Supply Chains: Myanmar
In February 2021, political unrest brought on by a military coup and subsequent crackdowns on protestors have set the economy back into an uncertain future. As a result, foreign direct investment (FDI) levels are expected to decline and, for some investors, lead to the withdrawal of existing investments. Myanmar had been implementing reforms since 2011 to transition into a more market-driven system, though state-owned enterprises remain prevalent. Although Myanmar is actively attracting FDI, its investment climate remains one of the most challenging in ASEAN. In 2020, it received US$1.8 billion of inbound FDI versus US$2.8 billion five years earlier, a decrease of 36 percent.

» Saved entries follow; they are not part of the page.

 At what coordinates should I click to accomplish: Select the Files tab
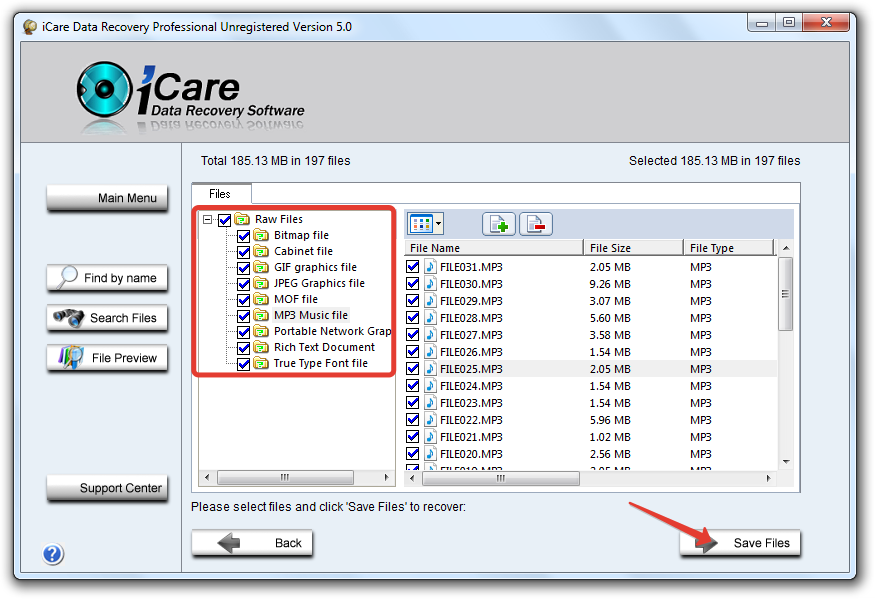[x=220, y=194]
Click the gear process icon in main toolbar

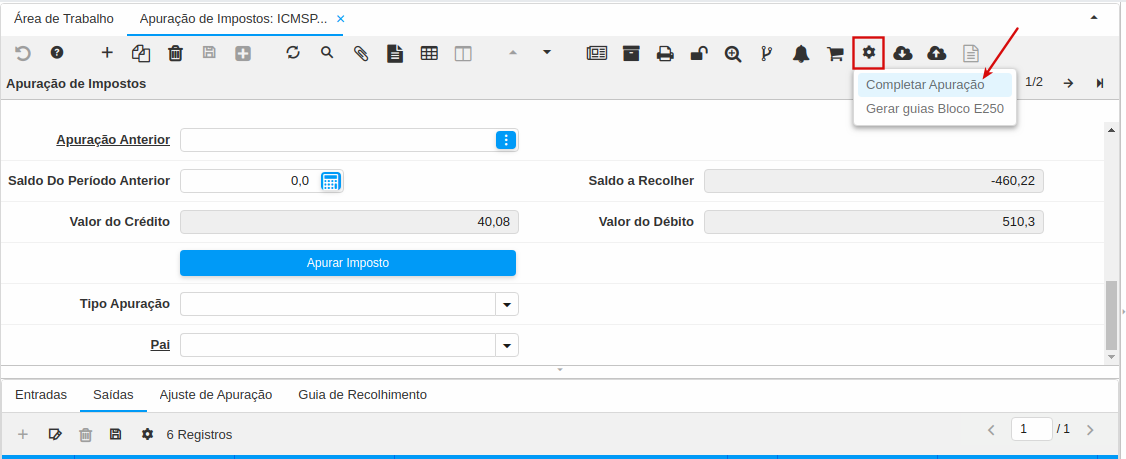(x=869, y=53)
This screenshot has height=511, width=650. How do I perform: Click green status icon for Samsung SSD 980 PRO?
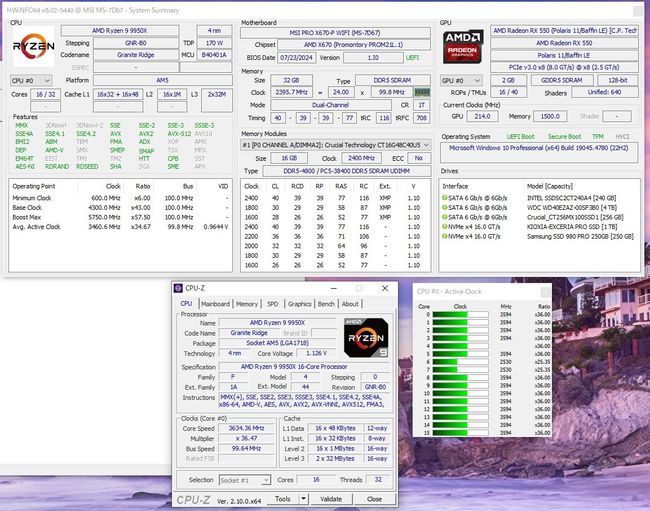[444, 236]
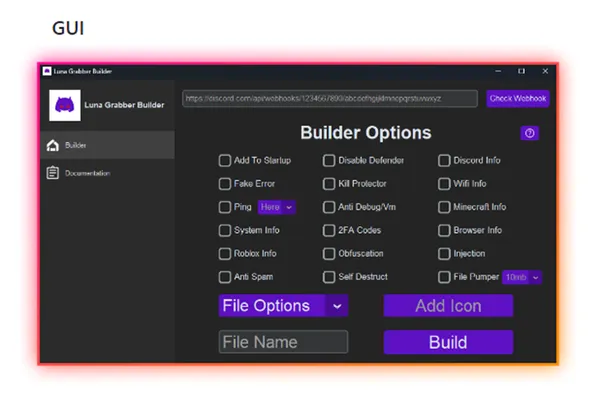
Task: Click the Documentation clipboard icon
Action: tap(53, 173)
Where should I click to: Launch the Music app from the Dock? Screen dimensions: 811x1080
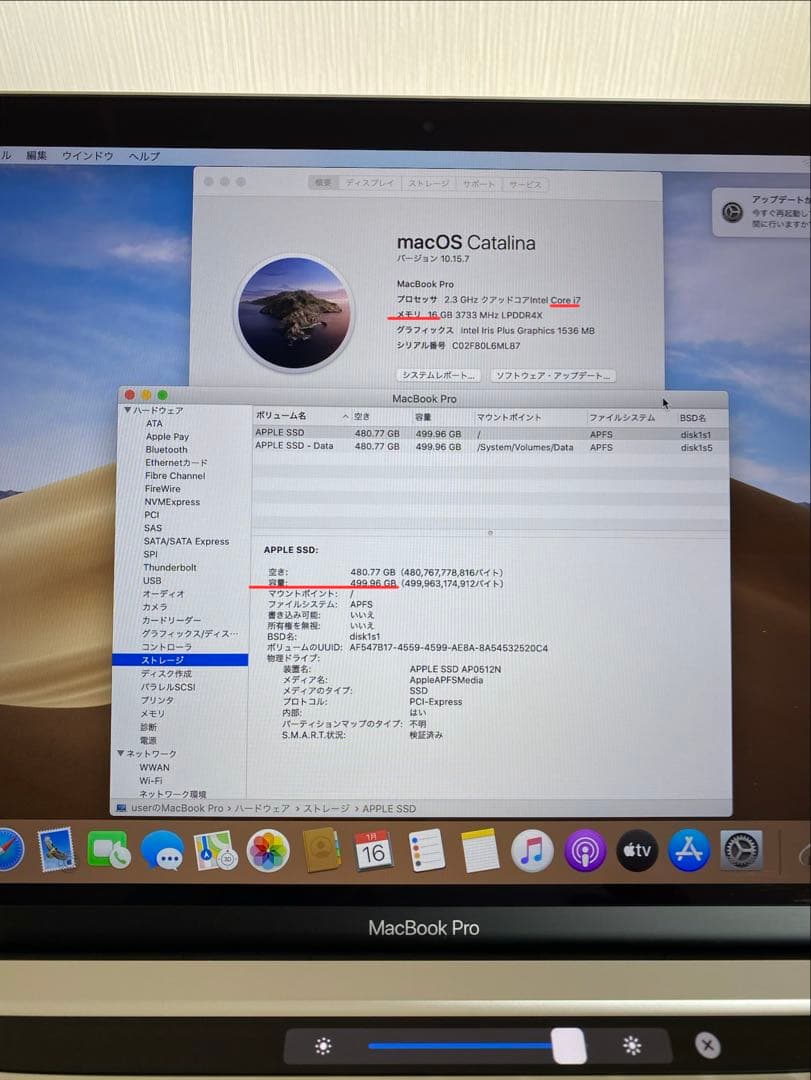click(532, 852)
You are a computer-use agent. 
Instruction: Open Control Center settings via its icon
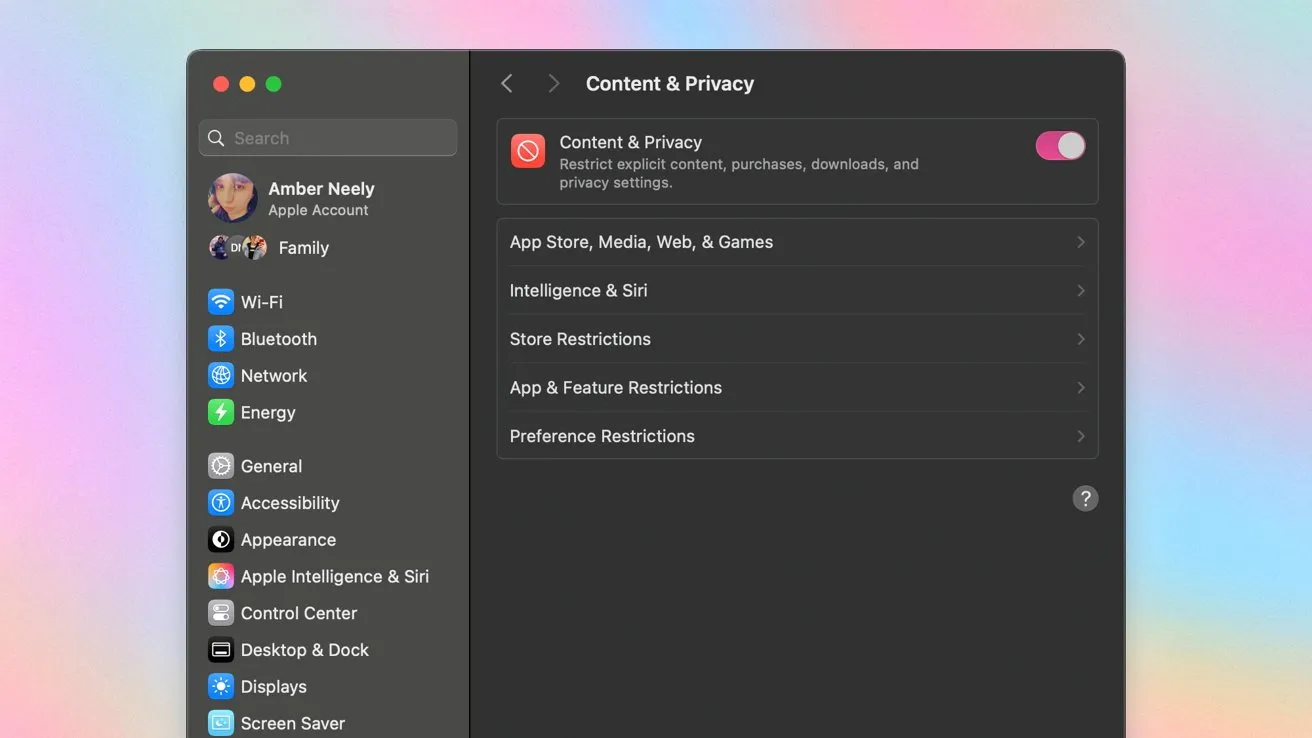pos(220,613)
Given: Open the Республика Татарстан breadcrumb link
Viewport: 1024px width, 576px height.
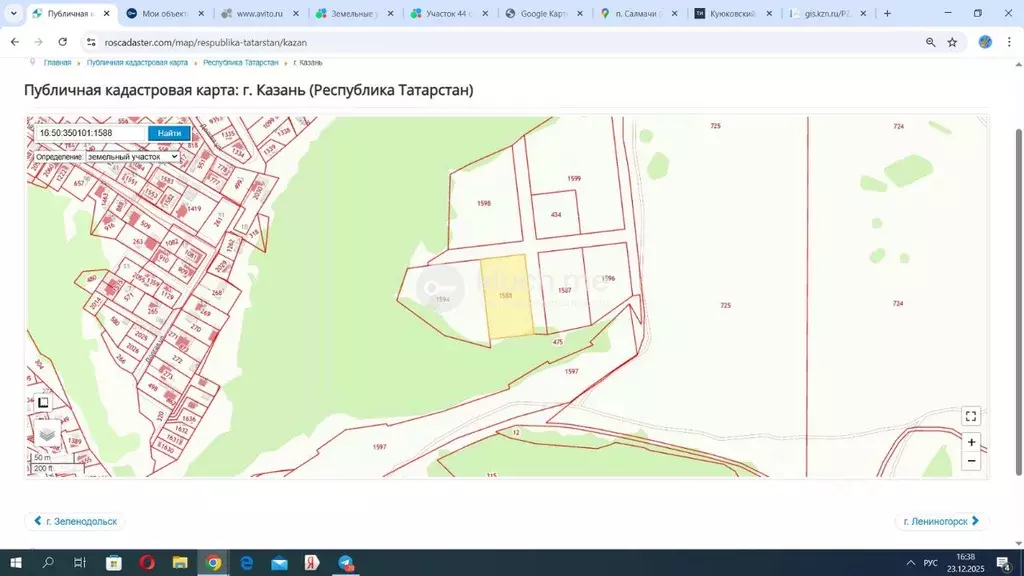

In 2020, Myanmar’s real GDP grew by 3.2 percent despite COVID-19 headwinds, making it one of the few economies in the Asia-Pacific region to register positive economic growth.
As Myanmar is rich in natural resources and features a comparatively young labor force and a strategic location in Southeast Asia, foreign investors have understood the case for investing there. But challenges remain, including poor infrastructure, a weak legal system, and political instability. Given Myanmar’s large agricultural sector, it is not a particularly complex economy and ranks 120 out of 146 in the world for economic complexity.
Until recently, Myanmar had been implementing additional FDI-friendly policies and streamlining its business registration process. Financial reforms were introduced in 2019 to make processing payments and accessing capital easier for investors by relaxing some capital controls and improving convertibility of the kyat into foreign currencies. In 2020, Myanmar also introduced tax holidays for investment in priority sectors including agriculture, tourism, and infrastructure, though the specific terms vary depending on investment location. In recent years, top sources of inbound FDI have included Singapore, China, and Japan.
Recent Investment/Supply Chain Policies
- On August 1, 2018, the Myanmar Companies Act, approved by the president on December 6, 2017, came into effect. Among other measures, the act allows foreign investors to hold up to 35 percent of shares in a domestic company without the company losing its status as a "Myanmar Company."
- On May 9, 2018, the Ministry of Commerce issued Notification 25/2018, which allows foreigners to gain 100 percent ownership of businesses in the wholesale and retail sectors, provided that they meet the initial investment requirements.
On June 26, 2019, the Ministry of Investment and Foreign Economic Relations launched the Investment Promotion Committee to create "a fair and prosperous society by promoting quality investment."
On November 19, 2018, the Union Parliament announced the formation of a new ministry, the Ministry of Investment and Foreign Economic Relations, to help boost local and foreign investment in a sustainable and socially responsible way.
- On March 6, 2020, the Securities and Exchange Commission of Myanmar (SECM) announced an “Instruction for Allowing Foreign Participation in Daily Share Trading of Listed Companies in Yangon Stock Exchange (YSX),” which began allowing resident and non-resident foreigners to invest in the YSX for the first time. Local securities companies are expected to “establish internal policy regarding securities account opening” and the commission lists specific procedures for securities companies to adhere to after foreigners submit their applications for account opening and trading.
- On July 12, 2019, the Securities and Exchange Commission of Myanmar issued Notification No. 1/2019 allowing joint ventures or companies registered in other countries to participate in daily share trading of listed companies in the Yangon Stock Exchange.
- On November 8, 2018, the Central Bank of Myanmar issued Notification No.6/2018, which enables branches of foreign banks to extend banking services to local business entities.
- On April 20, 2018, the Myanmar Investment Commission (MIC) issued Notification 7/2018, which enables foreigners to make full capital investments in the following types of education services: (1) basic education school; (2) technical, vocational, and training school; (3) higher education school; (4) subject-based school; (5) private school designated by the government.